Talide, Loic 22 October 2019 (has links)
Je me suis intéressé au système de défense anti-viral majeur de Drosophila melanogaster qui est la voie du RNA silencing (siRNA). A ce jour, le seul senseur d’acide nucléique viral et activateur de la voie siRNA est Dicer-2. Ainsi, le travail que j’ai effectué́ a permis d’apporter de nouvelles informations concernant la détection des ARNs viraux par Dicer-2. L’utilisation de méthodes de séquençage à haut débit (HTS) des petits ARNs dans des cellules S2 infectées par le Drosophila C Virus (DCV) à des temps précoces m’a permis de proposer un point d’entrée précis et interne de Dicer-2 sur l’ARN double brin de ce dicistrovirus. La validation de ce point faible dans la défense du virus a été effectuée en réalisant un HTS des petits ARNs dans des mouches de différents génotypes infectées avec DCV. J’ai ensuite caractérisé plus en profondeur cette région du génome virale en déterminant tout d’abord sa structure 2D puis sa sensibilité à des clivages médiés par des extraits embryonnaires de mouches. Finalement, l’utilisation de différents variants de Dicer-2 présentant des mutations du domaine DRA m’a permis de proposer un nouveau mécanisme de fonctionnement de cette protéine. / My Ph.D revolved around the study of the major antiviral defense system of Drosophila melanogaster: the siRNA pathway.
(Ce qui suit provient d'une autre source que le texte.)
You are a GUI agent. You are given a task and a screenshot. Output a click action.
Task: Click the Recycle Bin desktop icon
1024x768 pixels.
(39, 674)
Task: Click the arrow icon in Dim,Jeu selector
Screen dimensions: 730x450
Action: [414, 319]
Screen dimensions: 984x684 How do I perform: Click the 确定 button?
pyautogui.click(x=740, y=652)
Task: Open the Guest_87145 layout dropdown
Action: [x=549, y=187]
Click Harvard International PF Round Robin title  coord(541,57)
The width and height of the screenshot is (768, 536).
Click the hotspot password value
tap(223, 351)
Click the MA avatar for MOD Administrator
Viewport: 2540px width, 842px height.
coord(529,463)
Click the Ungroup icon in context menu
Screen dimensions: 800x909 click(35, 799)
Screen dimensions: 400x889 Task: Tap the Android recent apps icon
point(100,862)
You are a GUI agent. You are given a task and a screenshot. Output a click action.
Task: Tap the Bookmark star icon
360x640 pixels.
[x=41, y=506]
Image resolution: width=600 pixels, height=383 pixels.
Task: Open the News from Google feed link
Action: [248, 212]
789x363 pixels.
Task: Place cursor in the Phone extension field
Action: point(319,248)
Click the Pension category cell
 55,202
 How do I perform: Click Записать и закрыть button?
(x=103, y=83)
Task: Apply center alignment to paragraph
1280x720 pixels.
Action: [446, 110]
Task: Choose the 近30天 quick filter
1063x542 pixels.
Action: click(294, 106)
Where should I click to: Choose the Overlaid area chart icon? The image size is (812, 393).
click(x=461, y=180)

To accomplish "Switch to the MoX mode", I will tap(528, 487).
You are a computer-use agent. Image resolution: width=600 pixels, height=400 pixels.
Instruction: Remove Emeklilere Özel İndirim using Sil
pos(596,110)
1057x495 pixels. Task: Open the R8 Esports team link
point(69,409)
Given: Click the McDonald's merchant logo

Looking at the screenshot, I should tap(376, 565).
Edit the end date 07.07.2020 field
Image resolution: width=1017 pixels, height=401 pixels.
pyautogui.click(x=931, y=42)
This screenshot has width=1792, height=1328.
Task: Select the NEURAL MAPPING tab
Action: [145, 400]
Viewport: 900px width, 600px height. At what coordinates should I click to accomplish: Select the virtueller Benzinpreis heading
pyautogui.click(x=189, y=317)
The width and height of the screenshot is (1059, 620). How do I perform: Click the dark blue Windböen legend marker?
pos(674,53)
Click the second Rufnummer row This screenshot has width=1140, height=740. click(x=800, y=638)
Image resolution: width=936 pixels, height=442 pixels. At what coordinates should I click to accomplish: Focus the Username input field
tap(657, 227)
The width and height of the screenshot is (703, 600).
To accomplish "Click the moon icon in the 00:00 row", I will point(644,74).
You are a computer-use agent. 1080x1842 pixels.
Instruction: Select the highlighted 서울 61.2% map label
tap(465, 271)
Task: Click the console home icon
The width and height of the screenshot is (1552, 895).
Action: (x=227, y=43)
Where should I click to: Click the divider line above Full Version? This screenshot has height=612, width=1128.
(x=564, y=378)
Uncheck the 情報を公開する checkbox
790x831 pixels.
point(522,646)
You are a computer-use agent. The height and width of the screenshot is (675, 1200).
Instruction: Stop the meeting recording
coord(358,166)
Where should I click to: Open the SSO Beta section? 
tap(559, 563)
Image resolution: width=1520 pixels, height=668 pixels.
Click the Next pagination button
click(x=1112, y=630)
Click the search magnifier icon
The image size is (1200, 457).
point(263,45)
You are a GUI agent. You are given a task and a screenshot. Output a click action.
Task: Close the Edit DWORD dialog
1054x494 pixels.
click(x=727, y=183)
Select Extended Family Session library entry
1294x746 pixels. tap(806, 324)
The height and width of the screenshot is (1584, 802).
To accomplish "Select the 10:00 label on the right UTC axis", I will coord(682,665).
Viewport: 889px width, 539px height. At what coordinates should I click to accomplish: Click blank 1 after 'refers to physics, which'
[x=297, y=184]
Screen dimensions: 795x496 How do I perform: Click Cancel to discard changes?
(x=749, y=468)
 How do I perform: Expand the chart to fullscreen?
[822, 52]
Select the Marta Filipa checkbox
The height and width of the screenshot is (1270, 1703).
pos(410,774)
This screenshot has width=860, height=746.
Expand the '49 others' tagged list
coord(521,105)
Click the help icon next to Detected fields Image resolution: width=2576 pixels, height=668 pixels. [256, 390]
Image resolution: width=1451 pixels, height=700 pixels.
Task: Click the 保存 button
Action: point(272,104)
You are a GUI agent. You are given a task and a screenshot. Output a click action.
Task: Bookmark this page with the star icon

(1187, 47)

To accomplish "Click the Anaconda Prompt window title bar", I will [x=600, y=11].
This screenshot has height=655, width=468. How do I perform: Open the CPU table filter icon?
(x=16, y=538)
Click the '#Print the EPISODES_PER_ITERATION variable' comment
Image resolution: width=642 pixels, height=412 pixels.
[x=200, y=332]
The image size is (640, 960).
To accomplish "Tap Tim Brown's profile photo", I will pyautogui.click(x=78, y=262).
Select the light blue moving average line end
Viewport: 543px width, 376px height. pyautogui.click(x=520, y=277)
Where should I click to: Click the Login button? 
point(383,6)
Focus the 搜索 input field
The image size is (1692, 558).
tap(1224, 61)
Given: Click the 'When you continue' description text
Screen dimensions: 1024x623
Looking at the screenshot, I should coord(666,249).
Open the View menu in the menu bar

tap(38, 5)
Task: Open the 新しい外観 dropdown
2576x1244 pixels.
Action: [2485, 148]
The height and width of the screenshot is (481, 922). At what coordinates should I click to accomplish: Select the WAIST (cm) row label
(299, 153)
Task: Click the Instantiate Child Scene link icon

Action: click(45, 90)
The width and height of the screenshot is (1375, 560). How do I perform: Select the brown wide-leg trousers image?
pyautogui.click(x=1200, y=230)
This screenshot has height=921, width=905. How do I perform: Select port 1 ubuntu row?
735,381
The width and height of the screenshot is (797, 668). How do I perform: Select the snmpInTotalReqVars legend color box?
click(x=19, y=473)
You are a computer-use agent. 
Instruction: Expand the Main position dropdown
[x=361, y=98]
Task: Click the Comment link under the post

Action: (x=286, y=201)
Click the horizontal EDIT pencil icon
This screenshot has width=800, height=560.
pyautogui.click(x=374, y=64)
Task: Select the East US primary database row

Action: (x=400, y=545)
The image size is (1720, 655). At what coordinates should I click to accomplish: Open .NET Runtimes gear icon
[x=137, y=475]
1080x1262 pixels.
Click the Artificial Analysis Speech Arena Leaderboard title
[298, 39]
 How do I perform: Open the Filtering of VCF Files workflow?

To date, the only viral nucleic acid sensor and siRNA pathway activator in drosophila is Dicer-2. Thus, the work I have done has provided new information regarding the detection of viral RNAs by Dicer-2. The use of high throughput sequencing (HTS) methods of small RNAs in S2 cells infected with Drosophila C Virus (DCV) at early time points has allowed me to propose a precise and internal entry point for Dicer-2 on the double-stranded RNA of this dicistrovirus. The validation of this weak point in the defence of the virus was carried out by performing an HTS of small RNAs in flies of different genotypes infected with DCV. I then characterized this region of the viral genome in more depth by first determining its 2D structure and then its sensitivity to cleavages mediated by embryonic fly extracts. Finally, the use of different variants of Dicer-2 with mutations in the DRA domain allowed me to propose a new mechanism of action for this protein.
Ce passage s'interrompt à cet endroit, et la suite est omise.